The Biology of Animal Stress: Basic Principles and Implications for Animal Welfare, This book brings together a range
The study of animal welfare continues to struggle with two persistent, interrelated problems: how to define animal welfare, and how to determine which measures should be used to evaluate welfare. One potential indicator of an animal’s welfare is the presence or absence of stress. Considerable effort has been spent to determine if various management practices or conditions induce stress, resulting in the commonly held belief that any situation that results in stress should be avoided or prohibited.
But because animals have evolved sophisticated behavioural and physiological mechanisms to deal with stress, stress jeopardizes the animal’s welfare only if the stress results in some significant biological change that places that animal’s well-being at risk. Unfortunately, many of the classical behavioural and physiological measures used to evaluate stress do not tell us if such meaningful biological changes have occurred, and thus the links between animal welfare and stress are still unclear.

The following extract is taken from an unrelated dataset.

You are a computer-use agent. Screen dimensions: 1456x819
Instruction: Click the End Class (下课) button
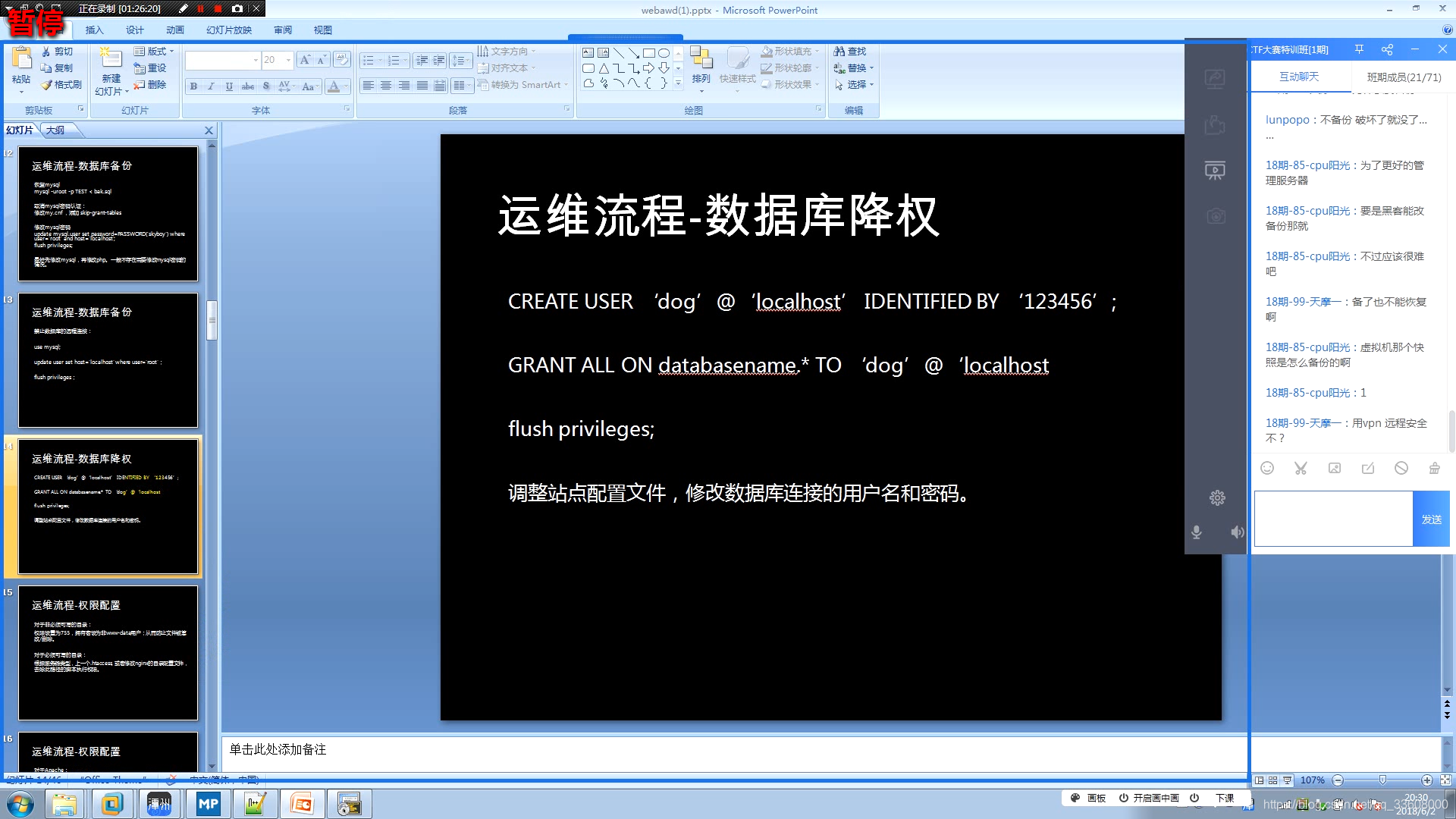pos(1224,798)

In 1983, a major conference on animal stress was held at the University of California, Davis. By 1998 it seemed timely to get people together to readdress this topic. Although much had been learned in the interim, there were still many controversial and difficult areas, as well as new considerations and approaches to be discussed. The current volume is an outgrowth of that 1998 conference at Davis intended to explore the biology of animal stress and its implications for animal welfare.